Monday’s post from Daniel Olivas…
Rigoberto González is the author of four books, So Often the Pitcher Goes to Water Until It Breaks, a 1998 National Poetry Series selection (University of Illinois Press, 1999); two bilingual children's books, Soledad Sigh-Sighs / Soledad Suspiros (2003) and Antonio's Card / La Tarjeta de Antonio (2005), both from Children’s Book Press; and a novel, Crossing Vines (University of Oklahoma Press, 2003), which received ForeWord Magazine's Editor's Choice for Fiction Book of the Year Award in 2004. If that weren’t enough, González has three (yes three!) new books forthcoming in 2005: Northwestern University Press will publish his biography of the late Chicano writer, Tomás Rivera; Zoo Press will publish his second collection of poetry, Other Fugitives and Other Strangers; and his memoir, Butterfly Boy, will appear from the University of Wisconsin Press. González has so many awards and other projects (including reviewing books by Latinos for El Paso Times), I don’t have the time to list everything. Just go and visit his Web site for more information and drop him a note and say La Bloga sent you.
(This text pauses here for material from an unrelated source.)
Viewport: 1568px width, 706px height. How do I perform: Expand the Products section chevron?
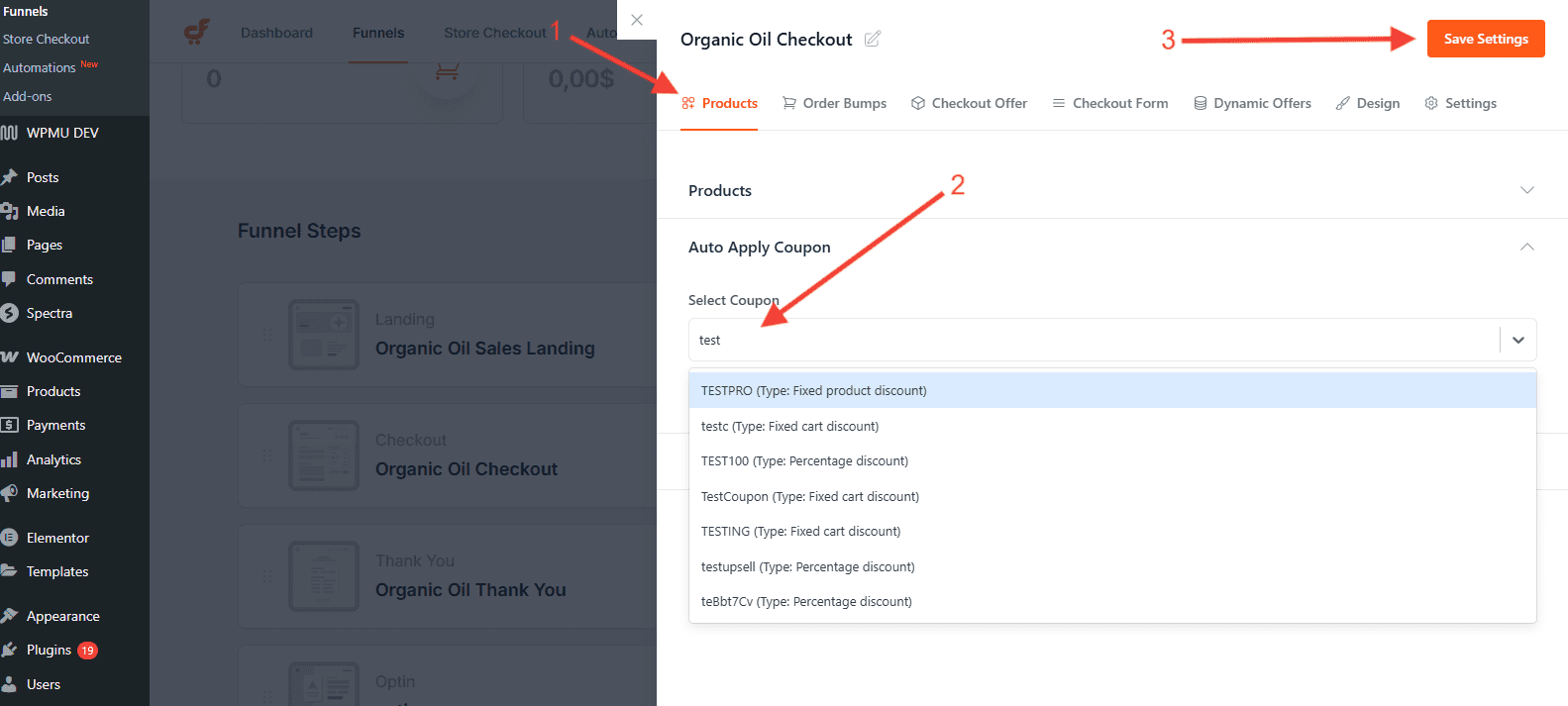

NOTICIAS: ◘ This week sees the publication of a new novel: The People of Paper (McSweeney’s) by Salvador Plascencia; more on Salvador later but in the meantime, you can read an excerpt. ◘ I recently read and loved Carmen Tafolla’s poetry collection, Sonnets and Salsa (Wings Press); a review is forthcoming. ◘ The Jewish Journal published an interesting article/review on a new memoir: Jubana!: The Awkwardly True and Dazzling Adventures of a Jewish Cubana Goddess, by Gigi Anders (Rayo/HarperCollins). ◘ Sheryl Luna's collection Pity the Drowned Horses won the first Andrés Montoya Poetry Prize sponsored by the Institute for Latino Studies at University of Notre Dame; she currently teaches at the Metropolitan State College of Denver. ◘ David Hernandez's second book of poems, Always Danger, won the Crab Orchard Series in Poetry and will be published by Southern Illinois University Press in March 2006. ◘ The editors of the San Francisco Chronicle recommend Luis Alberto Urrea’s brilliant new novel, The Hummingbird’s Daughter (Little, Brown). ◘ Susana Chávez-Silverman’s memoir, Killer Cronicas: Bilingual Memories (University of Wisconsin Press), has been receiving good notices including from Daniel Hernandez, staff writer for the Los Angeles Times.
Ariel Robello will read from her collection, My Sweet Unconditional: Poems (Tía Chucha Press, 2005), on Saturday, June 4, 7:30 p.m. to 9:30 p.m., at Tía Chucha’s Café Cultural, 12737 Glenoaks Blvd., #22, Sylmar, CA 91342; (818) 362-7060. Ariel received a PEN West Rosenthal Emerging Voices Fellowship in 2002. She teaches poetry in Los Angeles public high schools and English in the garment district.
MEMORIAL DAY: I think of my father who is happy and healthy enjoying his retirement with my mother. Pop enlisted with the Marines in 1950 at the age of 18. He fought in the Korean Conflict. In Sacramento, CA, there’s a war memorial dedicated to Mexican-American veterans. I haven’t been there yet, but here’s the information if you’re up there sometime. It was dedicated on September 16, 1975. The plaque states: "In memory of the American servicemen of Hispanic descent and all others who sacrificed their lives to protect the freedoms we enjoy."
And, finally, LatinoLA has posted my little article on La Bloga. All done. Until next Monday, enjoy the intervening posts from my compadres at La Bloga. ¡Lea un libro!